Premium
Development of 1‐Amino‐4‐(phenylamino)anthraquinone‐2‐sulfonate Sodium Derivatives as a New Class of Inhibitors of RANKL‐Induced Osteoclastogenesis
Author(s) -
Lee ChiaChung,
Chen ChunLiang,
Liu FeiLan,
Chiou ChungYu,
Chen TsungChih,
Wu ChengChi,
Sun WeiHsin,
Chang DehMing,
Huang HsuShan
Publication year - 2016
Publication title -
archiv der pharmazie
Language(s) - English
Resource type - Journals
SCImago Journal Rank - 0.468
H-Index - 61
eISSN - 1521-4184
pISSN - 0365-6233
DOI - 10.1002/ardp.201500475
Subject(s) - chemistry , rankl , anthraquinone , osteoclast , cytotoxicity , bone resorption , activator (genetics) , sulfonate , resorption , biochemistry , stereochemistry , sodium , in vitro , receptor , organic chemistry , medicine
A series of 1‐amino‐4‐(phenylamino)anthraquinone‐2‐sulfonate sodium derivatives was synthesized and evaluated for osteoclast inhibition using a TRAP‐staining assay.
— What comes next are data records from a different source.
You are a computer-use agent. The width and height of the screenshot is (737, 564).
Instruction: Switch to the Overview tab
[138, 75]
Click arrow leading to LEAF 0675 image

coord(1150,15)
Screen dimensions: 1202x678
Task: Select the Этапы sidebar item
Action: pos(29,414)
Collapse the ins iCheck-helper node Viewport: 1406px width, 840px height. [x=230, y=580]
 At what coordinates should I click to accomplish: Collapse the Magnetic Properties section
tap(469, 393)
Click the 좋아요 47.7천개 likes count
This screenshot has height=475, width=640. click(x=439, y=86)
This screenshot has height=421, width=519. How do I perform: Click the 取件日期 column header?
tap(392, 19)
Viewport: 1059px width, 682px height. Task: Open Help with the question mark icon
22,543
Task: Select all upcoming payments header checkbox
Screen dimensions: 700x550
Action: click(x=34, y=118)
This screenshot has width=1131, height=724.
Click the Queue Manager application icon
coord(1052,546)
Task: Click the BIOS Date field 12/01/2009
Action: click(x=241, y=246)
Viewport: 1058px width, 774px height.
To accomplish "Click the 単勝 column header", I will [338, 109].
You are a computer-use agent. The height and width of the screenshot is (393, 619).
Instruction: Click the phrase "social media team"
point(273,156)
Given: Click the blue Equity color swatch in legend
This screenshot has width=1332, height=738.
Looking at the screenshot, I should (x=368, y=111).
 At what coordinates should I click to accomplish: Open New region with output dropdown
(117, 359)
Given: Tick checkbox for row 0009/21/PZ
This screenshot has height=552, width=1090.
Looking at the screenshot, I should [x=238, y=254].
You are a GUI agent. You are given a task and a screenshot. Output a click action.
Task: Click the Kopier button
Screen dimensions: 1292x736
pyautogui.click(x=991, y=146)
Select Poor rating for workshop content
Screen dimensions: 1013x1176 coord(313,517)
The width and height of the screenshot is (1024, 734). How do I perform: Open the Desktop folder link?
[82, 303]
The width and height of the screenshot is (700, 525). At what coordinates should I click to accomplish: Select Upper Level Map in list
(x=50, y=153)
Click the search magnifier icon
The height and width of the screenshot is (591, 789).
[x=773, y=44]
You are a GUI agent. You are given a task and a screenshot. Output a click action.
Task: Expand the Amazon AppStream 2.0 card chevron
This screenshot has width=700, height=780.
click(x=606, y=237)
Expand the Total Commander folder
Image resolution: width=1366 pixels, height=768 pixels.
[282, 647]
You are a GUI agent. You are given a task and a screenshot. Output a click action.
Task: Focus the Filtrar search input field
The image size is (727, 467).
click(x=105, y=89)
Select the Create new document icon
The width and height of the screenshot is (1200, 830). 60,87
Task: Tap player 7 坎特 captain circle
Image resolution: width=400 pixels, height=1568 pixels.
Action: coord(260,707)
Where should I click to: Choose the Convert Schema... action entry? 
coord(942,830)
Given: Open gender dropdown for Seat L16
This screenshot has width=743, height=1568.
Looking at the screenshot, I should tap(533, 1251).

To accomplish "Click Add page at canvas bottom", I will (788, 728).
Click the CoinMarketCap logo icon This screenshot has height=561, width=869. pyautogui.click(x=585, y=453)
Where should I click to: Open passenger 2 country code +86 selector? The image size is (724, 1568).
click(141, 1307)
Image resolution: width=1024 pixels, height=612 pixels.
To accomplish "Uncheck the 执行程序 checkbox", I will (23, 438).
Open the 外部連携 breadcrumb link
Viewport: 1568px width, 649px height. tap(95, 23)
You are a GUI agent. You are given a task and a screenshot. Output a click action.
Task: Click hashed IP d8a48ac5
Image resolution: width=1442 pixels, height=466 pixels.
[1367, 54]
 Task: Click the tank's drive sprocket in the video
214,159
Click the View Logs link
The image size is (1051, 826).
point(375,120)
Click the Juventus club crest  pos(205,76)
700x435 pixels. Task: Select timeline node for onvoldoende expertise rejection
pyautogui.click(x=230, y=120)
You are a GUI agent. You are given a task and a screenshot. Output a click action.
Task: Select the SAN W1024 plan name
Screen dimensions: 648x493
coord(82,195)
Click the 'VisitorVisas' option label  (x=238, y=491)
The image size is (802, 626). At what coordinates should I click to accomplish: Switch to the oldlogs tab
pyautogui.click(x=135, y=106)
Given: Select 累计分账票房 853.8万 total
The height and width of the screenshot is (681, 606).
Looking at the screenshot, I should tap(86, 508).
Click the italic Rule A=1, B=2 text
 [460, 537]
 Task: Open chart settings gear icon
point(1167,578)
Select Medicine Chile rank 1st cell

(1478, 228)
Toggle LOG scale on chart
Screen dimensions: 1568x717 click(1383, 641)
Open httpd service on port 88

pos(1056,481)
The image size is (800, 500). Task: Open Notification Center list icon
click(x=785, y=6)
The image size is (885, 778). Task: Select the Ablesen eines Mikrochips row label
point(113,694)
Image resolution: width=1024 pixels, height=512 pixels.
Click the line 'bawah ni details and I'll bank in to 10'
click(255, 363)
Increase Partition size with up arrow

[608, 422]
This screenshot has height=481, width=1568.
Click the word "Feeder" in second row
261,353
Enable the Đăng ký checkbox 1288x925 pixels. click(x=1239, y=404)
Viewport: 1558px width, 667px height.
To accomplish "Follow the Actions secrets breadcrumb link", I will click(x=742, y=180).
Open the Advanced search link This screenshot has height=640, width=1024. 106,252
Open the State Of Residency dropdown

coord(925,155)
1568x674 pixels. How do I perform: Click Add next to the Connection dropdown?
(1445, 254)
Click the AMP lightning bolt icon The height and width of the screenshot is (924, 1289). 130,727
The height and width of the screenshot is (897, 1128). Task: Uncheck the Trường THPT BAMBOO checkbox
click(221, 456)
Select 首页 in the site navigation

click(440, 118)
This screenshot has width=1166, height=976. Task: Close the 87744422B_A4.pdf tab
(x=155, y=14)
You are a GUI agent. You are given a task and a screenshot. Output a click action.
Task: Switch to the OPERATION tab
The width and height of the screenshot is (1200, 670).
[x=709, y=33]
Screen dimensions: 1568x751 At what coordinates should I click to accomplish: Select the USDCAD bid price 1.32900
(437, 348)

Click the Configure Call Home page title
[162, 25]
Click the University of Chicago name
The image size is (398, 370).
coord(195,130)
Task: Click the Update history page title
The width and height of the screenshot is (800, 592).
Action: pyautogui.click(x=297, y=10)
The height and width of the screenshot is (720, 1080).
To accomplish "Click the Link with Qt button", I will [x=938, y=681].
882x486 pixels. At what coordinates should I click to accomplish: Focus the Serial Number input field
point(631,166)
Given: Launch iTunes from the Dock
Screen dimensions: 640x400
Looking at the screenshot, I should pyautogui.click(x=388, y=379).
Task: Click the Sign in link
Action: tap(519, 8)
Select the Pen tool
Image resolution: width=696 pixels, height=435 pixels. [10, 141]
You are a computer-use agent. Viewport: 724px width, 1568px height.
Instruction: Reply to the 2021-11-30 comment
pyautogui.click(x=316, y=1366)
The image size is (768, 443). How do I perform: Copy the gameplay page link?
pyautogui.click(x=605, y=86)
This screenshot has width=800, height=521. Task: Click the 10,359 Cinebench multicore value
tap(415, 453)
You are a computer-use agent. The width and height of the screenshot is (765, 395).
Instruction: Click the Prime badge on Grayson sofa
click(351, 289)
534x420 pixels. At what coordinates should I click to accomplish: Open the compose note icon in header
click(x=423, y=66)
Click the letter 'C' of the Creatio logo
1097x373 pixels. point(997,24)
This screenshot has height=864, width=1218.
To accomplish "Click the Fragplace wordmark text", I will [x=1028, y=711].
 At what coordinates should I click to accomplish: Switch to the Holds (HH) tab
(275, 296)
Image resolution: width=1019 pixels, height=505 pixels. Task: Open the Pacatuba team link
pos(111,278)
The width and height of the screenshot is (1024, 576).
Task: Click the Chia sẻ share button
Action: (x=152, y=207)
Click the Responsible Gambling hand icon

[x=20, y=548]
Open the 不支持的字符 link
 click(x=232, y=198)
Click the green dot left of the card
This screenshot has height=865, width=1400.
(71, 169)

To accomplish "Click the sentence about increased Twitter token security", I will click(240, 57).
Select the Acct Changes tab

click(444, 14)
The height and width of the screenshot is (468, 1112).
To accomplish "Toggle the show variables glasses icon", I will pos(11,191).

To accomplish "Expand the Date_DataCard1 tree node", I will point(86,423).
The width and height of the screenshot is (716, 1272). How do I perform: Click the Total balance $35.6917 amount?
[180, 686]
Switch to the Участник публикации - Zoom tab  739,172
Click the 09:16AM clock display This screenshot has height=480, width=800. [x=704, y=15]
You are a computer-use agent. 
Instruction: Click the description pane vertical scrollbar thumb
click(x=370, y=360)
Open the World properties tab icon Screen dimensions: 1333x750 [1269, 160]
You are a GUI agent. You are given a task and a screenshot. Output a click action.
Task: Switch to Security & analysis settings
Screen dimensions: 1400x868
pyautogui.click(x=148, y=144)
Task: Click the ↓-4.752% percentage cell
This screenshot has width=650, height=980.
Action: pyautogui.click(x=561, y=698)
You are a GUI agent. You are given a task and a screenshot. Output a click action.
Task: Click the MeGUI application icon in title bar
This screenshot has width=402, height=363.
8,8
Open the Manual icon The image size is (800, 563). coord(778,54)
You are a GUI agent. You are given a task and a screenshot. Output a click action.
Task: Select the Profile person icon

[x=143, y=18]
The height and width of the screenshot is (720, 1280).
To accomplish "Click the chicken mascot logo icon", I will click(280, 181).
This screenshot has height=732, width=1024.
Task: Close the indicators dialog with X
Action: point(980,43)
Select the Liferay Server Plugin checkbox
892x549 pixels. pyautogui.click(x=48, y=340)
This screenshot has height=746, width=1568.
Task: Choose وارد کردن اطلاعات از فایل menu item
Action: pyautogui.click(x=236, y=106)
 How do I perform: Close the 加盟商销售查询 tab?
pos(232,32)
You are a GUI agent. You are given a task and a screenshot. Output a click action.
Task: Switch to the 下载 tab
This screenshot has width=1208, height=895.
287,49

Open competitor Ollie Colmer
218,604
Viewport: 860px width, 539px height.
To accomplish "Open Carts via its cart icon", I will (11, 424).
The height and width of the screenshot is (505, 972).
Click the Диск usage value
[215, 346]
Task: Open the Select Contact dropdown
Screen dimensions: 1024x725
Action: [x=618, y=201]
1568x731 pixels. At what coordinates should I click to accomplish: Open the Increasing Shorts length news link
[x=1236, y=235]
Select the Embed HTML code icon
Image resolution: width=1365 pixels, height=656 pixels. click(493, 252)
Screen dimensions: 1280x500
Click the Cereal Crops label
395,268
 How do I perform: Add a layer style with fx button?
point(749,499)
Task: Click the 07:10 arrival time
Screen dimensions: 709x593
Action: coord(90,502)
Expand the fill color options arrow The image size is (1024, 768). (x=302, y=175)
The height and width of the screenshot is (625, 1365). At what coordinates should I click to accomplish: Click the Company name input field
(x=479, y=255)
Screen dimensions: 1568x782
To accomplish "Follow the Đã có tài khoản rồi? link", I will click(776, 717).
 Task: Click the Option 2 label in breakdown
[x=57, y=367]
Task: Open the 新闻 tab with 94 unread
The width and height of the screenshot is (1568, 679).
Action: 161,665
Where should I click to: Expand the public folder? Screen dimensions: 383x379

Among them, two compounds, LCCY‐13 and LCCY‐15 , dose‐dependently suppressed receptor activator of nuclear factor‐κB ligand (RANKL)‐induced osteoclast formation. Moreover, the cytotoxicity assay on RAW264.7 cells suggested that the inhibition of osteoclastic bone resorption by these compounds was not a result of their cytotoxicity. Further, the inhibitory activities of compounds LCCY‐13 and LCCY‐15 were further confirmed by including specific inhibition of NFATc1 expression levels in nuclei using an immunofluorescent analysis. In addition, LCCY‐13 and LCCY‐15 also significantly attenuated the bone resorption activity of osteoclasts according to a pit formation assay. Thus, a new class of 1‐amino‐4‐(phenylamino)anthraquinone‐2‐sulfonate sodium compounds might be considered as an essential lead structure for the further development of anti‐resorptive agents.